Yesterday I told a friend about the day I knew I wanted to be a writer. Afterward, I realized I’d never really told the story out loud before—to myself or anyone else—let alone write about it.
So this is me writing about it.
I barely remember anything about middle school, but I keenly remember that my seventh grade English teacher made us write something every day. Every time she asked us to whip out the spiral notebooks on which she had made us write “Journal” on the front cover, my classmates quietly groaned.
I probably groaned at first, too.
Each day she created this awkward silence for about 15 minutes that was started with the vague command, “Write something.” At the beginning of the year she explained that we could write about anything.
The freedom was stifling.
Many students sat with their chins buried in their propped-up hands, staring around the room and slowly tapping their pencils on their desks. Our English teacher never barked, “Get to work” or “Start writing” or “You’ve only got three minutes left.”
It was always dead silence. She just sat at her desk, grading papers. Sometimes she looked up and smiled mildly at the students staring at her, silently asking with their imploring little expressions, “Why are you making us do this?”
Other times she meandered around the room, glancing over shoulders, and beaming if she actually found a student launching into a narrative.
Like the others, I had no idea what to write. I didn’t know what she wanted. I wondered what kind of strange test this was and I doubted that I was going to pass it.
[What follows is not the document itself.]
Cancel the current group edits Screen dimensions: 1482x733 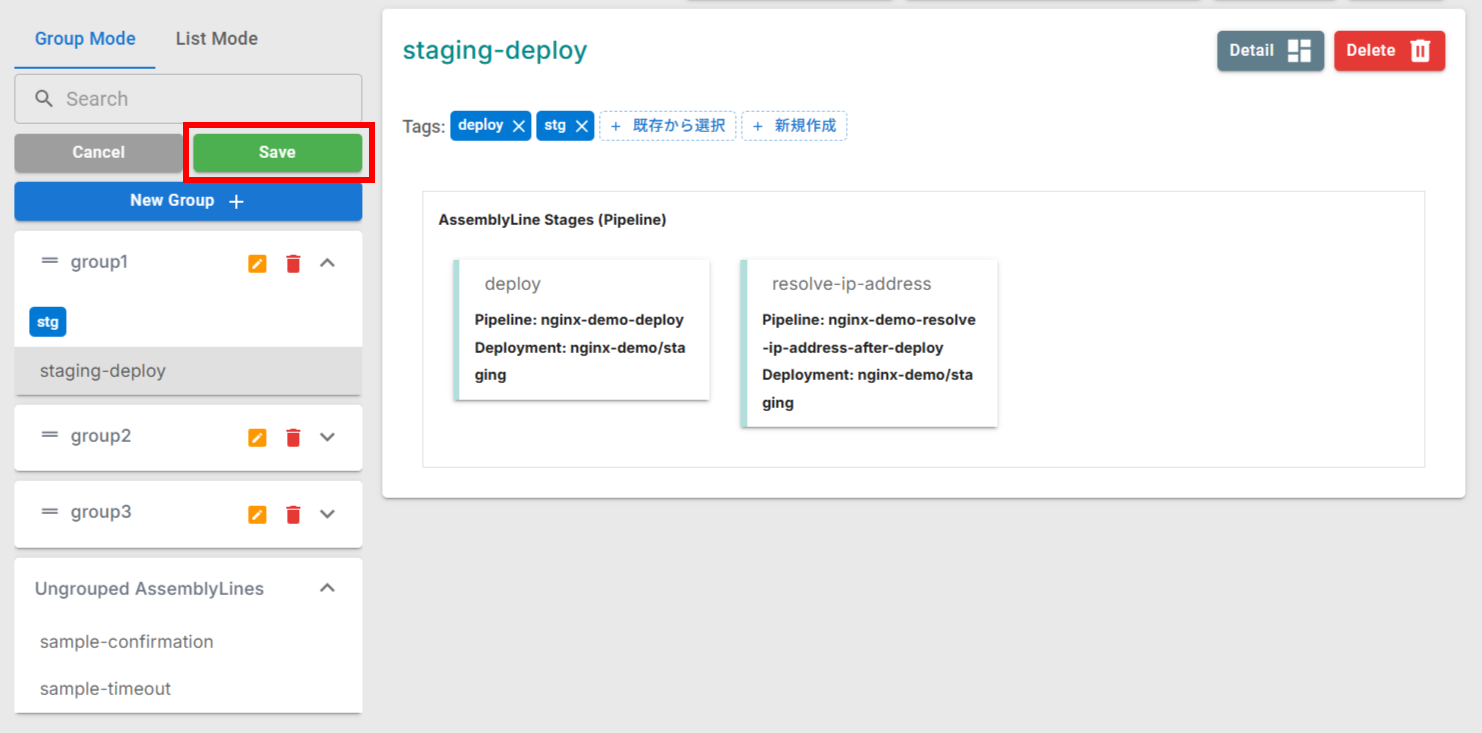click(x=98, y=152)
It made me really anxious.
With nothing to go on, I eventually just started randomly recording details from my life. I wrote about winning a baseball game. I told about a bad haircut my friend had gotten. I talked about how my single mom worked two jobs. I revealed my crush on Madonna.
When we got to the end of the year I had easily filled up the entire notebook. But, there was one last assignment. We had to write about what we learned from all this writing. Another open-ended mission.
I can’t remember what all I said in that final essay, but I clearly remember the conclusion: In writing these daily entries and then going back and reading them I learned that when I write, that’s my true voice. That’s my true self.
It still kind of baffles me that I could have a moment of clarity like that as a 13 year-old. But, there it is. I still feel exactly the same way. When I write, that’s who I really am. That’s my unique voice in the universe. When I speak, it never quite gets there.
From the moment I first wrote that, I knew I wanted to be a writer. I knew I wanted to tell stories for a living.